Working From Home With a Baby
Renovations continue on here, noise and clanging and contractors arriving late, stomping in and out, slamming doors, letting the wrong cat out. We are moving around here and there, all of us sleeping in different rooms, working on different surfaces, napping in different positions. The baby is also her own noise maker, gummy, mouth-open cries, groans, squawking, mumbling murmurs, sucks and gulps. I am working around baby and contractors and things are hairy, even if I am mainly watching things as they slide and tumble and float down between the cracks. Jon just forwarded me the same email for the third time, waiting for my action. “No problem, no problem,” he says as he pulls out his hair.
While I sometimes wonder what it might be like to have a year of maternity leave, just the baby and me and the cats, it’s also with a lot of gratitude that I can appreciate I have the opportunity to work from home, and not just work from home, but do it with a fair bit of flexibility, during nap times, late into the night, heading into appointments when I need to.
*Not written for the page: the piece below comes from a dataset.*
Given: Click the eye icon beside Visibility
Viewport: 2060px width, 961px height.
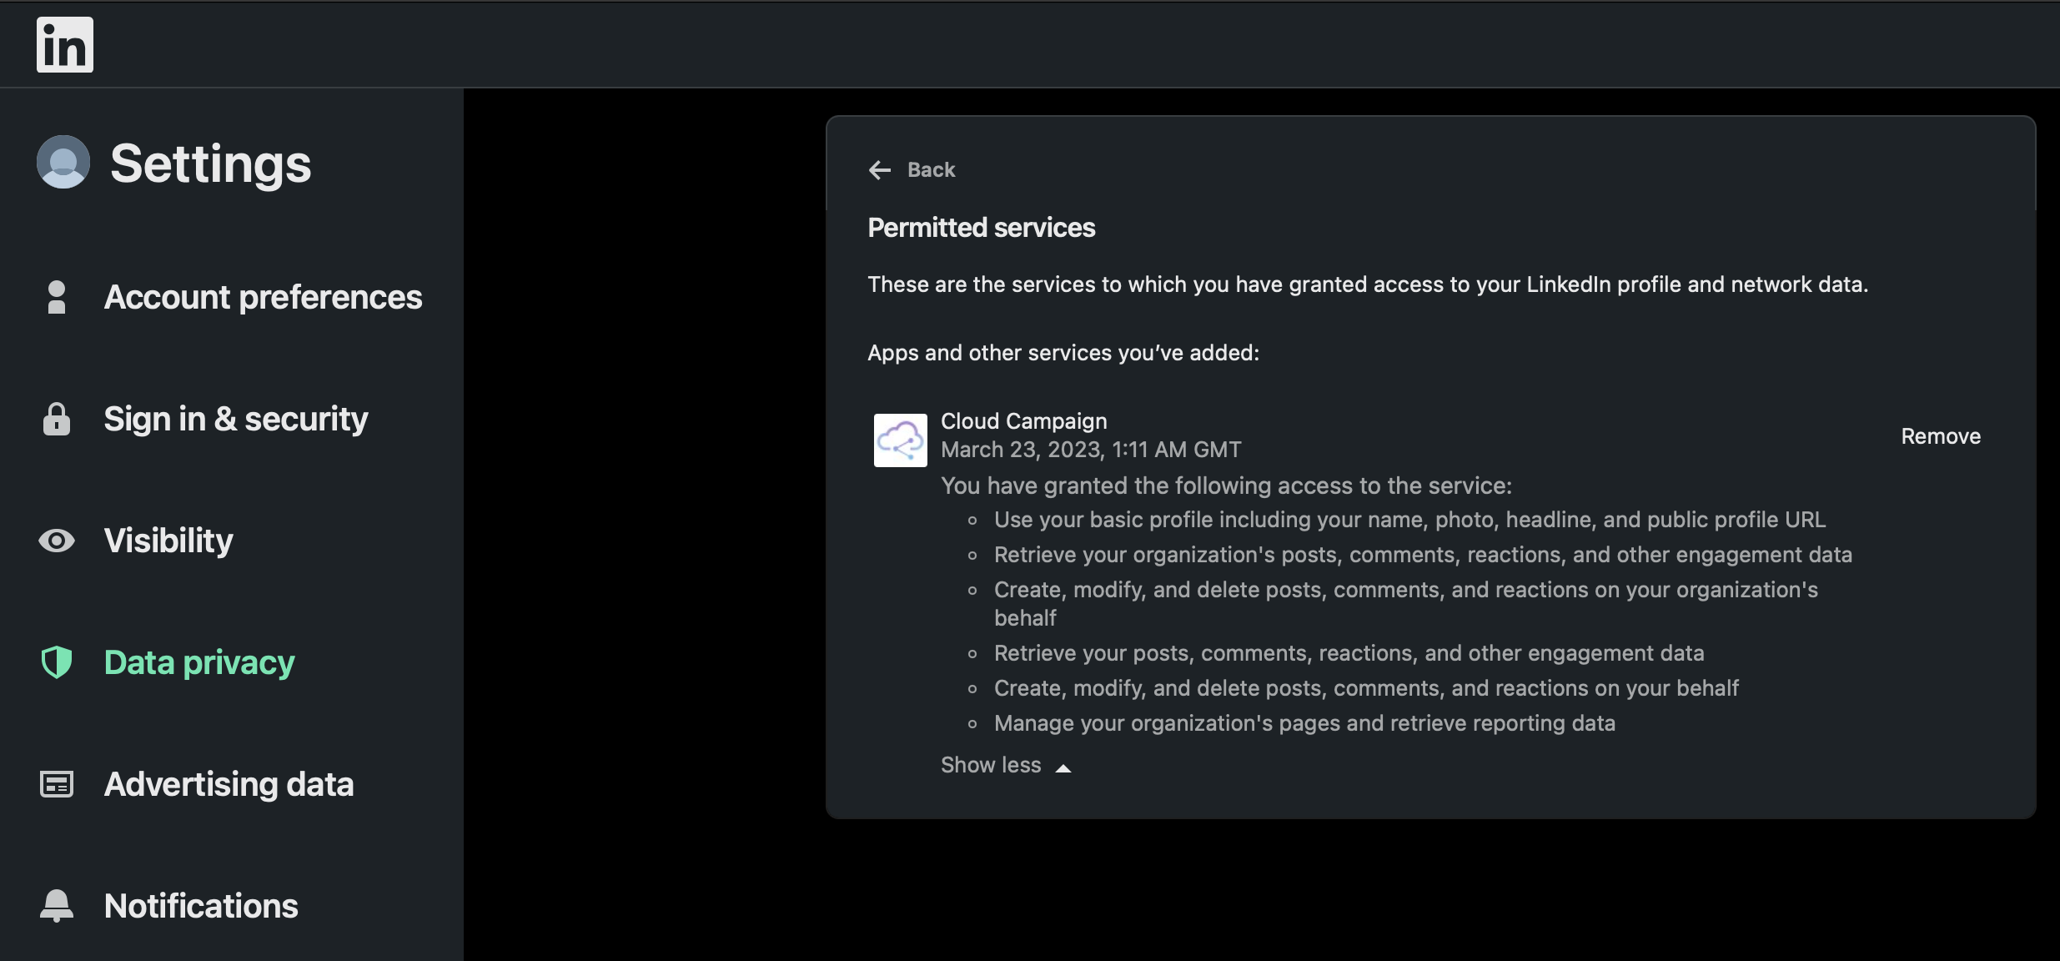Looking at the screenshot, I should pos(57,541).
If I can’t get that blog post out, if the newsletter goes out a day late, I am the captain of my own ship—my own ship being the very insular social media part of things, my own emails, my own projects. It’s the ultimate choose your own adventure, with my folder full of half-finished blog posts, an overflowing bin full of items that I’m interested in doing blog posts about, some of them special editions that will likely sell out and be discontinued before I get a chance to ink them up. In some ways I revel in this, so many things to do! All the balls in the air and I can contemplate them all floating, wondering which one looks the most ripe for the picking, even as the occasional one drops. I burp the baby, pet the cat, call Sabine at the shop for a little chit chat, move things, photos, drafts, around from folder to folder in the drive and call it a day. Sometimes I take a photo of the baby, send it to Jon, who responds back saying cute, and then follows up about that email he forwarded. “Okay, fine, forget about the email. Did you decide on the name for the baby yet?”
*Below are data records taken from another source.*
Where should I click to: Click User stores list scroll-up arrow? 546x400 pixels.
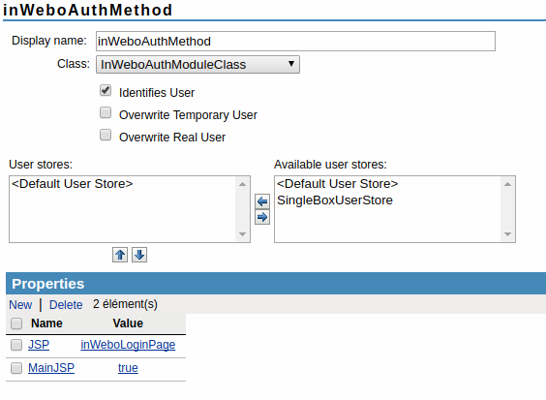point(243,184)
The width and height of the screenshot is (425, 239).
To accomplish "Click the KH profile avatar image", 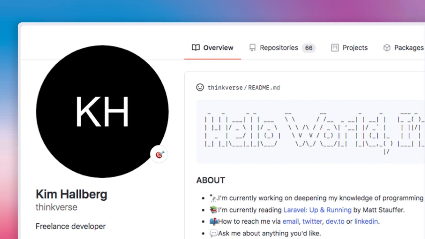I will click(x=102, y=112).
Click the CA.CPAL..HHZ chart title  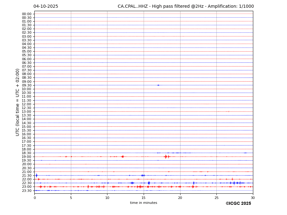coord(185,6)
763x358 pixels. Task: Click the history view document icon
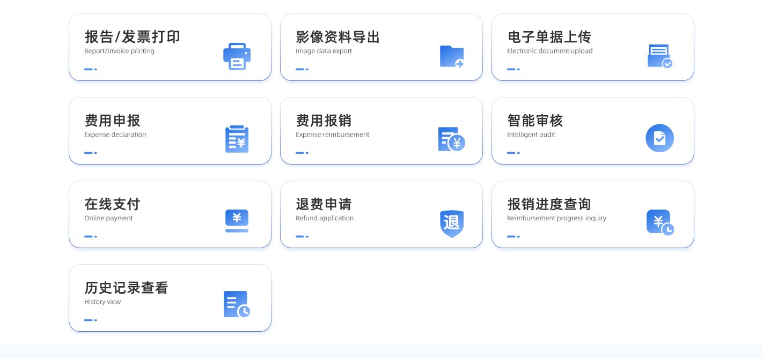237,304
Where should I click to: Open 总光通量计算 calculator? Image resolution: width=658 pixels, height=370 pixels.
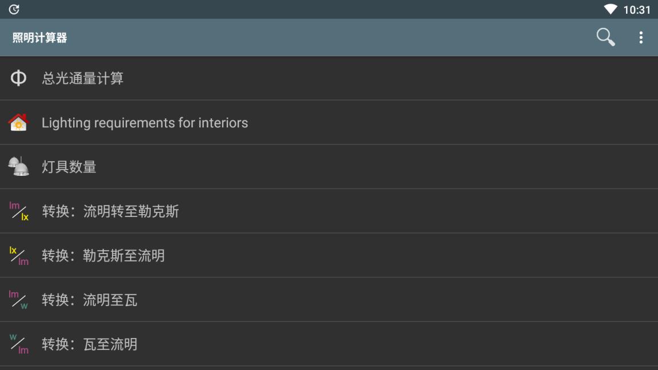pyautogui.click(x=83, y=78)
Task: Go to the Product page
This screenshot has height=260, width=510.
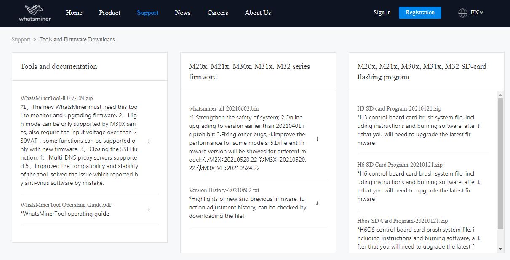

It goes both ways, though, since my own ship is tied very closely to everything else. For entrepreneurs, or small business owners, often your success is tied to how hard you work, how many hours you put in, how much content you put out. Knowing that your staff depend on you to continue on in your own small way, that you have kids who have music lessons and lost library books, that the world doesn’t actually stop because you had an off day, does usually mean there are still eventual deadlines to meet, algorithms to feed. It does sometimes feel non-stop, even if I get the luxury to pump the brakes every once in a while, with a little help from creatures demanding attention.
Comments
Lillian said:
Yowzer! #3! Congratulations! She is beautiful! But then, Liz and Jon, all your babies are adorable! Sending warmest wishes to your Wonder Family, hugs all round!
Mia said:
on my gosh. The cutest baby!!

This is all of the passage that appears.